Clavicornaltica, SCHERER, 1974

CLAVICORNALTICA SCHERER, 1974

( FIG. 4 View Figure 4 )

Type species: Clavicornaltica besucheti Scherer, 1974 .

Synonymy: No generic synonyms.

Phylogenetic position: In our analysis, Clavicornaltica has a long branch suggesting its rapid evolution, and making its phylogenetic placement difficult to reveal. Our analysis revealed Clavicornaltica as a member of the Aphthonine–Chabrine clade, with Neocrepidodera as the sister-clade, albeit with low support (P = 0.64). DamaŠka et al. (2020) revealed Clavicornaltica to form a moderately supported clade with Neocrepidodera and Orestia Chevrolat in Dejean, 1836.

Diversity and distribution: To date, 27 species of Clavicornaltica are described from various countries across South-East Asia. The genus is distributed from Nepal, India and Sri Lanka to the Solomon Islands, one known species lives in Australia and the northern boundary of the range is in Japan and China. Because the treatment of Clavicornaltica and the dissection of genitalia are extremely difficult, older authors used a wide species concept, treating the observed variation as unnamed forms. Modern studies based on genitalia morphology have shown that this approach is incorrect and the true diversity of Clavicornaltica is huge, probably reaching hundreds of undescribed species.

Revisions: The complete fauna of Clavicornaltica was reviewed by Medvedev (1996); a long-term study on the genus was also performed by Manfred Döberl, but its results were never published. Konstantinov & Duckett (2005) described new species and provided a key for species distributed in southern China and Vietnam, Suenaga & Yoshida (2016) summarized the known fauna of Japan and Taiwan with descriptions of more new species. Other studies on Clavicornaltica only describe single new species, without providing a wider comparison or updated identification keys.

Morphological characteristics: Clavicornaltica specimens, being the smallest among leaf beetles, are characterized by very small body size (0.7–1.5 mm). Body generally extremely compact, round, pronotum and elytra strongly convex in lateral view. Head hypognathous, triangular in frontal view, in some species with developed frontal callosities and frontal ridge. Antennae short; antennomeres 5–11 strongly widened, forming a distinct antennal club. The shape of the antennal club varies from relatively elongated, not welldefined one to strongly compact and rounded (the latter is present in most species). Pronotum strongly convex, legs short. Metatibiae extremely widened. Procoxal cavities open posteriorly. Mesoventrite completely invisible in ventral view, entirely covered by an elongated anterior metaventral process. First abdominal ventrite with an anterior process reaching the space between metacoxae with distinct ridge surrounded by deep punctures. Elytra strongly convex, usually covered with poorly visible punctures. Males of most species winged; females of all known species flightless and wingless. The morphology of both male and female genitalia is extremely diverse and seems to be one of the only morphological characteristics useful for species-level diagnostics. Aedeagus moderately sclerotized to nearly completely unsclerotized; in many species, basal opening of the aedeagus strongly elongated, forming up to a half of the aedeagus length. Aedeagi of many species strongly curved in lateral view or, on the other hand, strongly elongated, in extreme cases longer than abdomen stretching up to prothorax. The morphological diversity of spermatheca is also high; the shape of the pump and receptacle varies from a cylindrical pump with distinctly separated, short and slender receptacle, to bow-like spermatheca with receptacle and pump fused.
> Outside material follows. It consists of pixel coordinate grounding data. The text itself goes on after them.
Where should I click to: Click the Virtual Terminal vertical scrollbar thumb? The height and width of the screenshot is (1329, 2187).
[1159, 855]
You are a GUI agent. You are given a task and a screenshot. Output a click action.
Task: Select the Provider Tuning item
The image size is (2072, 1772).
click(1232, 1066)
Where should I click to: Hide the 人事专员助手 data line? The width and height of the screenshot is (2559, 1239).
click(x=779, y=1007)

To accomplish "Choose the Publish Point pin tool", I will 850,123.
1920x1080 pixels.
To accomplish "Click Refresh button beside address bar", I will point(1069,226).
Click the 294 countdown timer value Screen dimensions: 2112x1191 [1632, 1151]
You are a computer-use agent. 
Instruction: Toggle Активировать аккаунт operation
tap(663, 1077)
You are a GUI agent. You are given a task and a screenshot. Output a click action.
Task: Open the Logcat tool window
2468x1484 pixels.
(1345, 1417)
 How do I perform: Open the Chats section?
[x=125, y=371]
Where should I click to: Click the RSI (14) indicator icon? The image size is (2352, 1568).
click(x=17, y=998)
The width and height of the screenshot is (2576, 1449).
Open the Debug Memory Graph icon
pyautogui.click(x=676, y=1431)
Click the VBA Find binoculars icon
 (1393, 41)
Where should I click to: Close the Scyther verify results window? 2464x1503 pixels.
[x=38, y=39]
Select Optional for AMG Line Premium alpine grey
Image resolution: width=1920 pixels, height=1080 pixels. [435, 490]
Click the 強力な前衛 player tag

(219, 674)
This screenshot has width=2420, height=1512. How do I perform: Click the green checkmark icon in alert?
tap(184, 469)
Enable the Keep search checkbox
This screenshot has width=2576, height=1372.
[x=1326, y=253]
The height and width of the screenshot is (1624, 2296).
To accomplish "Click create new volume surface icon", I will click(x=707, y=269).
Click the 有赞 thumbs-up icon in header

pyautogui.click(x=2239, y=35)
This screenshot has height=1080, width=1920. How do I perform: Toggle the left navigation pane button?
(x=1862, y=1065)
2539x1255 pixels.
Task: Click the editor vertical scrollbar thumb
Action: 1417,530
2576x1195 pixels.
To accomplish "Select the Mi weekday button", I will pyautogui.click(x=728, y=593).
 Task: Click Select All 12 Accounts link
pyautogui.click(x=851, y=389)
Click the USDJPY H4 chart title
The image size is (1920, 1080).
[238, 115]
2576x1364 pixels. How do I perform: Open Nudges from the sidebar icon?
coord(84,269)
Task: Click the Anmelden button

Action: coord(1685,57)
Duct usually short, but strongly coiled in many species; on the other hand, the duct is extremely shortened and nearly not present in some species. Vaginal palpi usually long, slender and parallel.

Ecology: Little information is available about Clavicornaltica ecology. The beetles are usually collected by sifting, males are sometimes detected in flight-intercept traps or malaise traps. Konstantinov et al. (2013) mentions some species to be associated with mosses, which is the reason why we list the genus here. However, the majority of species are probably associated with decaying material and can be collected by sifting forest leaf-litter without mosses. Therefore, we treat the genus as leaf-litter-inhabiting in the phylogenetic study.

Remarks: The unique morphology of Clavicornaltica makes the genus clearly distinguishable from all other flea beetle genera distributed in the Old World. The only genus similar to Clavicornaltica is Kiskeya Konstantinov & Chamorro-Lacayo, 2006 distributed in the West Indies. However, the two genera can be distinguished by different shape and structure of antennae and the antennal club, as well as by the shape of the metaventrite ( Kiskeya does not have the metaventral process covering the mesoventrite in the space between the mesocoxae) and procoxal cavities (in Kiskeya , procoxal cavities are closed). Because of the morphological uniformity and strong morphological difference from other genera, no hypothesis on the relationships between Clavicornaltica and other flea beetle genera has been proposed to date.